Identify every line in the records below that contains the word "tokyo", and copy each of those lines.
====
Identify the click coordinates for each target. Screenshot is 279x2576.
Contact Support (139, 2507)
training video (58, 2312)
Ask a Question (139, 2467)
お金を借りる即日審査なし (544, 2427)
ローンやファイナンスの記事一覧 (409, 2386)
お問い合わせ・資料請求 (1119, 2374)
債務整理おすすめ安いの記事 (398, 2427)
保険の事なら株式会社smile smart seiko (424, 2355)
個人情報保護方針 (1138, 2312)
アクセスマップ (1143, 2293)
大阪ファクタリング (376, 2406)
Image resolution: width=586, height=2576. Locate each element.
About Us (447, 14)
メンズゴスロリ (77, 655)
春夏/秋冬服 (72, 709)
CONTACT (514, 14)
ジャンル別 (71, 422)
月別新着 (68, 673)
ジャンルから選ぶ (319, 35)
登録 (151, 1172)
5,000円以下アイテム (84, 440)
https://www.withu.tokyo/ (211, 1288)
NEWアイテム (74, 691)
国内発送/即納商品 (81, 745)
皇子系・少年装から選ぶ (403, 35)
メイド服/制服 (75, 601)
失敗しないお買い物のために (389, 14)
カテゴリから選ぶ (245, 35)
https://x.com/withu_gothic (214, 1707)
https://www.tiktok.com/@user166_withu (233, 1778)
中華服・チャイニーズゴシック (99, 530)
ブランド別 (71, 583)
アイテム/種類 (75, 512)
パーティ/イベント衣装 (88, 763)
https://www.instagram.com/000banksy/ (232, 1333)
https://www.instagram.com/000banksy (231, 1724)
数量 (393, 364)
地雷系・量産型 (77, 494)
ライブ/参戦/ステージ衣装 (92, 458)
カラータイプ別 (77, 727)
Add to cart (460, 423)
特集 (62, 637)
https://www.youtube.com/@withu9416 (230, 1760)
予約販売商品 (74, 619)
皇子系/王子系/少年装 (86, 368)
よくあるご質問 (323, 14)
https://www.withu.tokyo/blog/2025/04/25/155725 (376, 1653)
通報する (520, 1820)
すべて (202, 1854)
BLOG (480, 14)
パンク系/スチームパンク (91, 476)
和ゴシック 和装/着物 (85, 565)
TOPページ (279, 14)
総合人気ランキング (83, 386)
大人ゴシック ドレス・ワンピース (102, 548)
====
**Response**
https://www.withu.tokyo/ (211, 1288)
https://www.withu.tokyo/blog/2025/04/25/155725 (376, 1653)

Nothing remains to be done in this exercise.